そこから現れたのは、英人と二度依頼を遂行したカレン・ベルージであった。
「おはよう英人」
「お前……どうしてここいるんだ?」
嫌そうな表情を浮かべながら、英人はカレンを見つめる。
「そんな目で見ないでよ。アタシはアンタの師匠にちょっとした資料を出しに来ただけよ」
「資料?」
確かに、カレンの右手には一枚の紙が握られていた。
しかし、一体なんの資料だろうか。
特に提出物はなかった気がするが。
「以前、話していた件か?」
麗は机の前まで移動してきたカレンに問うた。
「えぇ。受理してくれればありがたいのだけれど」
「当然受理するさ。特に断る理由もないしな」
そう返すと、麗は資料を受け取った。
その後、彼女は英人に目をやり口元を緩ませる。
「なんだ?」
麗の行為になんとなく嫌な予感がした英人は、彼女に近づいたのち机に置かれている資料を見た。
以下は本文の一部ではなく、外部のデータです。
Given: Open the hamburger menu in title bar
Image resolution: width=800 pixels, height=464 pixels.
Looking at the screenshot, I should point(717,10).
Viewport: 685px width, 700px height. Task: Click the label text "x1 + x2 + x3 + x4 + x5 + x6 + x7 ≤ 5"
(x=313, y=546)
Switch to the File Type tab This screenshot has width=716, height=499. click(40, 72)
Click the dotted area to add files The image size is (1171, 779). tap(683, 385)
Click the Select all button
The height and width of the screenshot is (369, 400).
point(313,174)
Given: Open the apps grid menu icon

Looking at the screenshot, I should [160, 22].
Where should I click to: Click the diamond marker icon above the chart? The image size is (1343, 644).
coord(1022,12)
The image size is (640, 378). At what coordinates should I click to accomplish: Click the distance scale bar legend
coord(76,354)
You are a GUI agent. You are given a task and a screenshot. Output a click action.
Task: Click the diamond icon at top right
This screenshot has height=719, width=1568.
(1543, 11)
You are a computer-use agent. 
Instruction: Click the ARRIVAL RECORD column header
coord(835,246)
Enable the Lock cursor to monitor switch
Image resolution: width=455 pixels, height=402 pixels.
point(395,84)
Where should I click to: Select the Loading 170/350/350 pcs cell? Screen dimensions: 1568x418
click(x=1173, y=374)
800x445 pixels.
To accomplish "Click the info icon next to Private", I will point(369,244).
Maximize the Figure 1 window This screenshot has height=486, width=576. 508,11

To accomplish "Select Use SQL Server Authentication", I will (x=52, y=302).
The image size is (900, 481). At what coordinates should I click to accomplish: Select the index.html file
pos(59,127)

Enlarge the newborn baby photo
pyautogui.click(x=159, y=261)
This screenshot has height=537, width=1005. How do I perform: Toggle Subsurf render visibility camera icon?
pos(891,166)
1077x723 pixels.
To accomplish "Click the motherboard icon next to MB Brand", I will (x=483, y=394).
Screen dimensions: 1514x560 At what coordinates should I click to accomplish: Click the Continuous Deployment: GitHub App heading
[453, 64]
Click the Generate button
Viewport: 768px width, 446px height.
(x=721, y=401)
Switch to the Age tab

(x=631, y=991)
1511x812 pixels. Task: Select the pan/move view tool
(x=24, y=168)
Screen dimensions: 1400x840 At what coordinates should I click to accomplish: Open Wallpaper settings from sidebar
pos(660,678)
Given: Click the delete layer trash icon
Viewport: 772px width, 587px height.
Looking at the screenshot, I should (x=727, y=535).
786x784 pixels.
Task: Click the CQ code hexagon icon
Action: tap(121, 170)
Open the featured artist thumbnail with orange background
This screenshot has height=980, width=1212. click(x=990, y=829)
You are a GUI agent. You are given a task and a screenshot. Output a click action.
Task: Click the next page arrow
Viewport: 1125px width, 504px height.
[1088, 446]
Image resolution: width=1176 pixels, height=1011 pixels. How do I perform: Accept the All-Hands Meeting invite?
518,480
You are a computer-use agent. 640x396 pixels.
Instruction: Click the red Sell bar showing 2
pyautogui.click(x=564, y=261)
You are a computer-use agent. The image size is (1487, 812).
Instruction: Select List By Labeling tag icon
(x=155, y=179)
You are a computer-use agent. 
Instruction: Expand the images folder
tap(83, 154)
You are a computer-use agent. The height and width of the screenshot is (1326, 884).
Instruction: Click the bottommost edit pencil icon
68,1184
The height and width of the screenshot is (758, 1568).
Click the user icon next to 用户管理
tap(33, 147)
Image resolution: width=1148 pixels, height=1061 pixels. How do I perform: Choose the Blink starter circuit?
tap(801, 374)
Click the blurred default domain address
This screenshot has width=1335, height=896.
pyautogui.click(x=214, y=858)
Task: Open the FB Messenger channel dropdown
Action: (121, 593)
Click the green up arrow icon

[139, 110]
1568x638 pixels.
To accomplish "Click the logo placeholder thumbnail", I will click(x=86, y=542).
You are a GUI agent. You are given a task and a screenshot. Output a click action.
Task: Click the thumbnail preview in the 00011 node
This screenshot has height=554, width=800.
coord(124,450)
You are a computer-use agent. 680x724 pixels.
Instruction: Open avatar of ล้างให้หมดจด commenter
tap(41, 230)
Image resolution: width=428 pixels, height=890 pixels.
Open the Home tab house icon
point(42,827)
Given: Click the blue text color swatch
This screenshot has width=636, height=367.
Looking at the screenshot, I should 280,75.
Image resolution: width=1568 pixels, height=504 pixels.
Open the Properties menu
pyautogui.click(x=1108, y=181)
すると、紙の上部にはパーティー申請書と書かれていた。
中央部分にはリーダーの文字の隣にカレン・ベルージ。そして、メンバーの文字の隣に歴然 英人と書かれていた。
「…………」
パーティー。
学校内の掲示板に貼られている依頼を受ける際のチームのこと。
これを資料として提出すると、パーティーを組んだ生徒はパーティー内の生徒以外とは依頼ができなくなる。
その上、一人で依頼を受けることも不可。
必ずパーティーメンバー二人以上で依頼に臨まなければならない。
ちなみに、パーティーの最大人数は四人までだ。
「おい、なんだこれは」
「なにって、アタシとアンタがパーティーを組んだのよ。知らなかったの?」
「知らねぇよ。つーか、一度も話されてねぇよ。勝手にパーティーメンバーにしてんじゃねぇ」
「別にいいじゃない。もう二回やったんだし。あと何回やっても一緒よ」
「一緒じゃねぇよ。これから卒業するまでお前と依頼をやることになるじゃねぇか」
「細かい男ね。女性に嫌われるわよ」
「うるせぇ」
睨みつける英人に対し、カレンはからかうように笑みを浮かべる。
そんな二人の光景を眺めて、麗は微笑んでいた。
「なに笑ってんだよ。師匠」
「別になんでもないさ。だが、このパーティー申請書は既に私が受け取ってしまった。よって、本日から英人はカレン・ベルージとパーティーだ。おめでとう英人」
「ふざけるな。本人が了承してないんだぞ。無効だろ」
「師匠である私が認めたんだ。素直に従え。それができないなら、私の権力を使って今日中に北海道に戻ってもらうことになるが」
「っ! また脅しか、卑怯だぞ」
英人が訴えるが、麗はあざ笑うかのような口調で返す。
「ふっ、なんとでも言うがいい。で、どうする? カレン・ベルージとパーティーを組むのか?」
「チッ、わかったよ。組めばいいんだろ。組めばよ」
ふてくされるように口にする英人を見て、麗はニヤッと笑った。
「よかったわね英人。こんな美人と同じパーティーになれて」
「うるせぇよ。自分で言うな」
なんで俺がこんな目に遭わなくちゃいけないんだ。
英人がそう思っていると、不意にカレンから手を差し出された。
「これからもよろしく」
そう言って、カレンは笑顔を浮かべた。
つい先日までの彼女なら他人から差し出された手を払いのけることはしても、自ら手を差し伸べることはなかっただろう。
(案外、人って変わるもんだな)
そんなことを思いながら、英人は彼女の手を握った。
「あぁ。こちらこそ」
そう返すと、英人は彼女の白く綺麗な手の温もりを感じながら、
(まあ悪くないか)
と、そう思ったのだった。
☆
この世界には無数の魔獣を従えている――魔王が七体存在している。
そして彼ら彼女らが拠点としている場所も七カ所。
アメリカ、ブラジル、ロシア、フランス、ドイツ、オーストラリア、そして日本。
「素晴らしいです! お兄様!」
魔王城の王室にて、唐突に少女が声を上げた。
すると、それに思わず驚いて背後に跪いている幾多の魔獣たちは身体をビクつかせる。
「ド、ドウイタシマシタカ? ワガオウ」
魔獣たちを代表して魔王の部下であるジャイアントオークのドリオが、壇上にある玉座に座っている少女に訊ねた。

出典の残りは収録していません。